DIY Flower Pounding
How to preserve flower bouquets you love
This is such a fun craft for those homeschooling kids who are a little older, who can handle a hammer. Try identifying your flowers first to make it educational, perhaps? Arts and Crafts and Botany all in one? Or, you can just get outside and start pounding out the flowers for art! You might want to fill in the flowers a little afterwards as well, and we found that a colored pencil dipped in water worked well on the fabric that we hammered the flowers on. You’ll want to use flowers with thin leaves and petals, with vibrant colors, to get the best results. Roses, dandelions, and bright daisies all work well.
We just love how these ended up, where the color from the flowers seeped into the canvas to look like paint. We added a little Lars oomph by embroidering on top of the pounded flowers, too! This is such an awesome way to preserve flowers too, if you are looking for a way to keep a special bouquet forever. This can work for single flowers (red roses from Valentine’s Day anyone?) or bouquets with special meaning (Mother’s Day is just around the corner!). You might even want to try the Flower Pounding technique on a wedding bouquet, to turn it into something beautiful to display in your home. Plus, then you get to keep your flowers bright and fresh forever!
Materials:
You can shop the materials in our Lars Amazon shop here
Instructions:
- Take a large piece of cardboard, and lay it on a flat surface. Take the material you want to pound on, such as watercolor paper or white cloth, and tape the back to the cardboard.
- Select the flowers you want to use and arrange them on your pounding material. Ensure the flowers you pick out are vibrantly colored and have thin petals. Roses, for example, are ideal for pounding. Only use the bud of the flower, not any of the stem.

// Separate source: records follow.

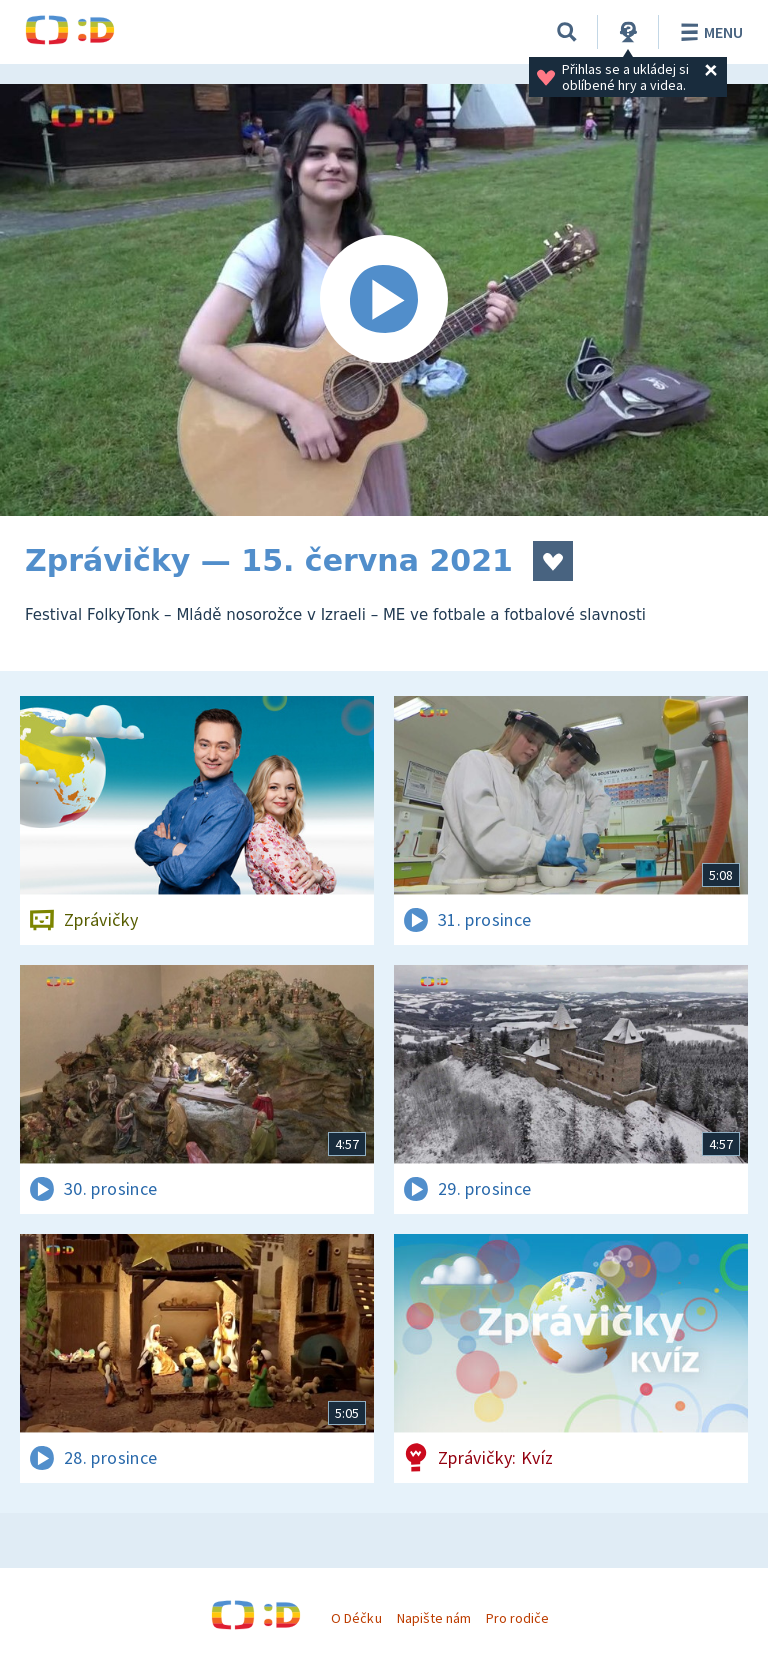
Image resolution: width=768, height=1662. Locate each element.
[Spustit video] (384, 300)
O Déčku (356, 1618)
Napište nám (434, 1618)
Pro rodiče (517, 1618)
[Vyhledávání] (567, 32)
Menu (708, 32)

- Take any flowers that have stamens, pollen, etc. and strip them down to just the petals. Keep arranged in bud shapes. Add some thin leaves to your arrangement!
- Tape down your flowers gently with regular scotch tape.
- Take a piece of parchment paper large enough to cover your design. Using heavier tape, such as duct tape, adhere the parchment paper to your cardboard backing.
- Using a mallet or a small hammer, begin pounding! It may be easier to take your soon-to-be masterpiece outside and pound on the pavement or sidewalk. Pound until your parchment paper becomes wet with pigment from the flowers. You will need to pound harder than you thought!
- After checking that your design is what you want it to be, carefully remove tape and flowers from the material you pounded on. Tape a piece of tape and get any excess petals and pollen from off the surface by holding the sticky side down and gently touching the sticky side to the pounded material.
- If you are satisfied with the spread of the flower pigment, iron it on a low heat to set the colors, pounded-side down, on the cardboard. Alternatively, you can spread some of the pigment with a small paintbrush and water before heat setting.
- Touch up your design with some colored pencils or watercolor pencils – Watercolor pencils are fantastic for blending colors, and if you use fabric, are better for drawing onto your design if you dip the tip of the pencil in water first.
- Finally, embellish however you like! Add some pretty embroidery to your fabric piece, like lazy daisy stitches or French knots, take dried flowers and glue them on, or whatever else you want to do!
Here’s what it looked like before adding in most of the embroidery details.
Embroidery tips
Some embroidery stitches used were the following:
- French knots
- Lazy daisy
- Simple line stitches
You can find our guide to embroidery stitches here
Would love to see your masterpieces. Tag us with #LarsMakes of #LarsEmbroidery
Is this just for display? Also does washing remove the desgins, plus you said this could also be used to keep flowers fresh but won’t they get mashed up from the pounding?
I am so in this project! I love that the end results looks like water colour and embroidery!
This looks amazing! I can hardly wait to get started. Thanks for sharing.
I did this. Bergamot and geraniums and false sunflowers were the best. Thanks.
I waited two days after pounding and then ironed it on high. But decided, since it would be worn, to soak it in a bath of water with some vinegar and soap. I was hoping to set the color further, but the solution turned the red flower color to brown-beige! Embroidering over this change will give two dimensions and save my mistake.
If I’m using the imprints for cloth napkins how can I wash them without compromising the color?
If I decorate a tea towel how can I stop the flowers from fading in hot wash?
You can’t, the colours are not permanent.
This is only for decor, and not meant to be functional, I believe. So it can’t be expected to be washed, just enjoyed as a beautiful reminder of your garden. Maybe a decorate a napkin, then put it in a frame.